A very simple POC that can use any package that has a String -> String formatting method:

julia> using CommonMark, DocumentFormat, JuliaFormatter

julia> struct FmtRule
           λ::Function
       end;

julia> CommonMark.block_modifier(rule::FmtRule) = CommonMark.Rule(1) do parser, block
           if block.t isa CommonMark.CodeBlock && block.t.info == "julia"
               block.literal = rule.λ(block.literal)
           end
       end;

julia> p_1 = enable!(Parser(), FmtRule(JuliaFormatter.format_text));

julia> p_2 = enable!(Parser(), FmtRule(DocumentFormat.format));

julia> text =
       """
       ```julia
       struct Foo{A, B}
        a::A
         b::B
       end
       ```
       ```
       not formatted
       ```
       """;

julia> markdown(stdout, p_1(text))
```julia
struct Foo{A,B}
    a::A
    b::B
end
```

```
not formatted
```

julia> markdown(stdout, p_2(text))
```julia
struct Foo{A,B}
    a::A
    b::B
end
```

```
not formatted
```

Those internal CommonMark methods and structs aren't settled yet, but the plan is to have a public API for 3rd-party extensions like these by the time 1.0 is released.

bramtayl commented 4 years ago

@MichaelHatherly I'm a bit confused by the code above. Can you explain a bit what the different parts do? Or are there docs somewhere?

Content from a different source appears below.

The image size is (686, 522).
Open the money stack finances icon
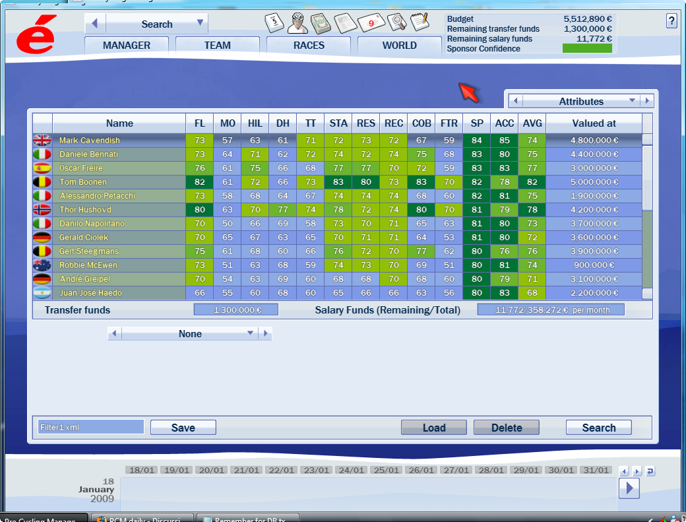click(x=321, y=23)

MichaelHatherly commented 4 years ago

Or are there docs somewhere?

Not much in the way of internal docs at the moment.

julia> struct FmtRule
           λ::Function
       end;

defines a new "rule" that can then be enabled! on a particular Parser instance with

p_1 = enable!(Parser(), FmtRule(JuliaFormatter.format_text));

It stores a reference to a formatting function that will be used to format code blocks.

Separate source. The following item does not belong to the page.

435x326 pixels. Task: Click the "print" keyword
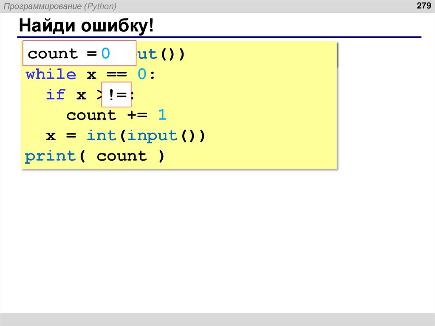50,156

julia> CommonMark.block_modifier(rule::FmtRule) = CommonMark.Rule(1) do parser, block
           if block.t isa CommonMark.CodeBlock && block.t.info == "julia"
               block.literal = rule.λ(block.literal)
           end
       end;

defines an "action" associated with FmtRule that modifies block-level elements in a parsed AST with a priority 1. Actions are run in order of priority (low to high). This particular "action" formats the .literal content of CodeBlocks when their .info is julia.

That's about it with this particular one. There's a number of others found in src/extensions/ that are a reasonably gentle introduction to how the package works. block_modifier (used above), block_rule, inline_modifier, and inline_rule are the building blocks upon which all the parsing machinery works.

Hope that's helpful, let me know if you need any other clarification.